Use with Mechanical Ventilators

USE OF AEROSOLIZED VIRAZOLE (ribavirin) IN PATIENTS REQUIRING MECHANICAL VENTILATOR ASSISTANCE SHOULD BE UNDERTAKEN ONLY BY PHYSICIANS AND SUPPORT STAFF FAMILIAR WITH THIS MODE OF ADMINISTRATION AND THE SPECIFIC VENTILATOR BEING USED. Strict attention must be paid to procedures that have been shown to minimize the accumulation of drug precipitate, which can result in mechanical ventilator dysfunction and associated increased pulmonary pressures. These procedures include the use of bacteria filters in series in the expiratory limb of the ventilator circuit with frequent changes (every 4 hours), water column pressure release valves to indicate elevated ventilator pressures, frequent monitoring of these devices and verification that ribavirin crystals have not accumulated within the ventilator circuitry, and frequent suctioning and monitoring of the patient (see Clinical Studies).
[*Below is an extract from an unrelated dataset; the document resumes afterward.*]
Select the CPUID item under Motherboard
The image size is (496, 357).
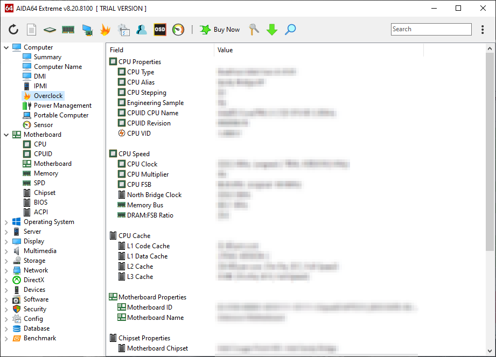[x=43, y=154]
Those administering aerosolized VIRAZOLE (ribavirin) in conjunction with mechanical ventilator use should be thoroughly familiar with detailed descriptions of these procedures as outlined in the SPAG-2 manual.



Patients with severe lower respiratory tract infection due to respiratory syncytial virus require optimum monitoring and attention to respiratory and fluid status (see SPAG-2 manual).
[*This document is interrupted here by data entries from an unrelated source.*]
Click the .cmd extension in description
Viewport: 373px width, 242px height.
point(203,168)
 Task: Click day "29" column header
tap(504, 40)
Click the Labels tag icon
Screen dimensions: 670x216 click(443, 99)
Carcinogenesis and Mutagenesis

Ribavirin increased the incidence of cell transformations and mutations in mouse Balb/c 3T3 (fibroblasts) and L5178Y (lymphoma) cells at concentrations of 0.015 and 0.03-5.0 mg/mL, respectively (without metabolic activation). Modest increases in mutation rates (3-4x) were observed at concentrations between 3.75-10.0 mg/mL in L5178Y cells in vitro with the addition of a metabolic activation fraction. In the mouse micronucleus assay, ribavirin was clastogenic at intravenous doses of 20-200 mg/kg, (estimated human equivalent of 1.67-16.7 mg/kg, based on body surface area adjustment for a 60 kg adult). Ribavirin was not mutagenic in a dominant lethal assay in rats at intraperitoneal doses between 50-200 mg/kg when administered for 5 days (estimated human equivalent of 7.14-28.6 mg/kg, based on body surface area adjustment; see Pharmacokinetics).
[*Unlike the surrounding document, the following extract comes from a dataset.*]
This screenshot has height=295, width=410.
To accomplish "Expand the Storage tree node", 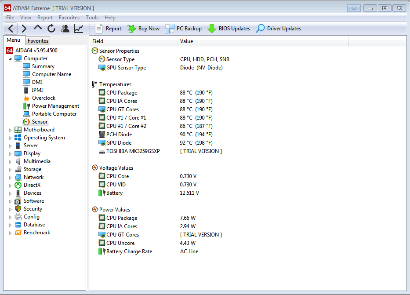I will pyautogui.click(x=11, y=169).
In vivo carcinogenicity studies with ribavirin are incomplete. However, results of a chronic feeding study with ribavirin in rats, at doses of 16-100 mg/kg/day (estimated human equivalent of 2.3-14.3 mg/kg/day, based on body surface area adjustment for the adult), suggest that ribavirin may induce benign mammary, pancreatic, pituitary and adrenal tumors. Preliminary results of 2 oral gavage oncogenicity studies in the mouse and rat (18-24 months; doses of 20-75 and 10-40 mg/kg/day, respectively [estimated human equivalent of 1.67-6.25 and 1.43-5.71 mg/kg/day, respectively, based on body surface area adjustment for the adult]) are inconclusive as to the carcinogenic potential of ribavirin (see Pharmacokinetics). However, these studies have demonstrated a relationship between chronic ribavirin exposure and increased incidences of vascular lesions (microscopic hemorrhages in mice) and retinal degeneration (in rats).

Impairment of Fertility

The fertility of ribavirin-treated animals (male or female) has not been fully investigated. However, in the mouse, administration of ribavirin at doses between 35-150 mg/kg/day (estimated human equivalent of 2.92-12.5 mg/kg/day, based on body surface area adjustment for the adult) resulted in significant seminiferous tubule atrophy, decreased sperm concentrations, and increased numbers of sperm with abnormal morphology. Partial recovery of sperm production was apparent 3-6 months following dose cessation. In several additional toxicology studies, ribavirin has been shown to cause testicular lesions (tubular atrophy) in adult rats at oral dose levels as low as 16 mg/kg/day (estimated human equivalent of 2.29 mg/kg/day, based on body surface area adjustment; see Pharmacokinetics). Lower doses were not tested. The reproductive capacity of treated male animals has not been studied

Pregnancy: Category X

Ribavirin has demonstrated significant teratogenic and/or embryocidal potential in all animal species in which adequate studies have been conducted. Teratogenic effects were evident after single oral doses of 2.5 mg/kg or greater in the hamster, and after daily oral doses of 0.3 and 1.0 mg/kg in the rabbit and rat, respectively (estimated human equivalent doses of 0.12 and 0.14 mg/kg, based on body surface area adjustment for the adult). Malformations of the skull, palate, eye, jaw, limbs, skeleton, and gastrointestinal tract were noted. The incidence and severity of teratogenic effects increased with escalation of the drug dose. Survival of fetuses and offspring was reduced. Ribavirin caused embryo lethality in the rabbit at daily oral dose levels as low as 1 mg/kg. No teratogenic effects were evident in the rabbit and rat administered daily oral doses of 0.1 and 0.3 mg/kg, respectively with estimated human equivalent doses of 0.01 and 0.04 mg/kg, based on body surface area adjustment (see Pharmacokinetics). These doses are considered to define the "No Observable Teratogenic Effects Level" (NOTEL) for ribavirin in the rabbit and rat.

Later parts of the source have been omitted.